Now it appears that this Board will have to create tax districts in order to finance the cost of Dulles rail. These special tax districts could add up to 20 cents to the tax rate for residents and businesses in a two mile or more radius around the proposed rail stations, and a possible countywide tax on all commercial and industrial properties in the county or to half of the county, east of Leesburg. When this was being discussed during the first finance meeting, I asked staff if this type of tax would apply to residents as well as businesses, as we also have residents in the areas zoned C&I. I also asked if the C&I tax would apply to the businesses within the seven incorporated towns that are in the county. The answer was yes! I then asked if staff had spoken to the Towns regarding the possible burden of an additional tax to support rail and they had not. The businesses within the towns already pay county and town taxes and a C&I tax would be a third tax that would put some of our small businesses out of business. I want our county to be business friendly – not to bankrupt the businesses that are already here. Obviously, more questions need to be asked.

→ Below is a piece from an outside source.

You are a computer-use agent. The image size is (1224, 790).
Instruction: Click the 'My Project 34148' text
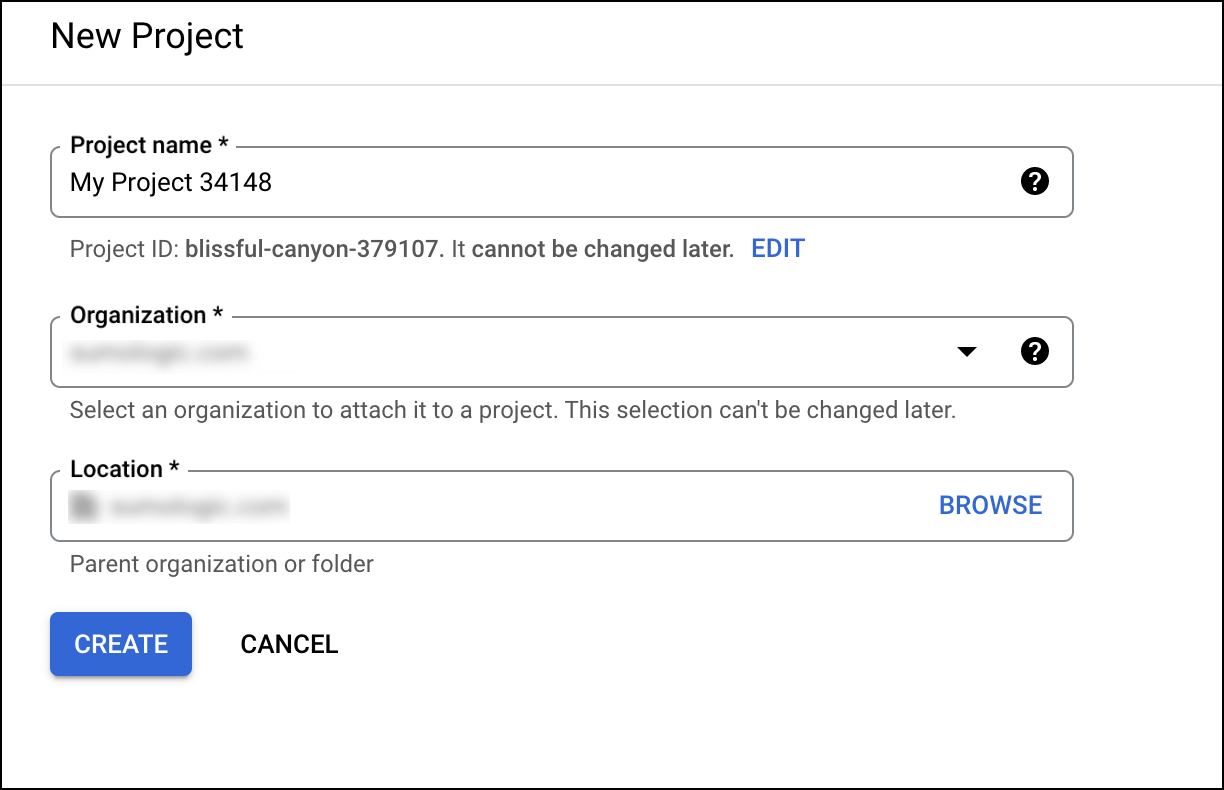point(171,182)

As a former 15-year executive in the technology industry and having negotiated multi-million dollar contracts and complex bids, it is irrational to me that the financing details of this $2 billion plus project were not visited until some of those on this current Board started asking the difficult questions. I am a fiscal conservative and a realist and I do not believe in inking a deal without understanding how it will impact those who have to pay for it – in this case, county residents and businesses. I asked for a tote board for us to run through possible funding scenarios before our first finance session and that did not happen, so the Board agreed to hold another finance work session to do just that, which is being held tonight 6/6/12. The evening of the day the PLA provision was removed from MWAA’s requirement, which is an aspect that does not impact the financial analysis needed.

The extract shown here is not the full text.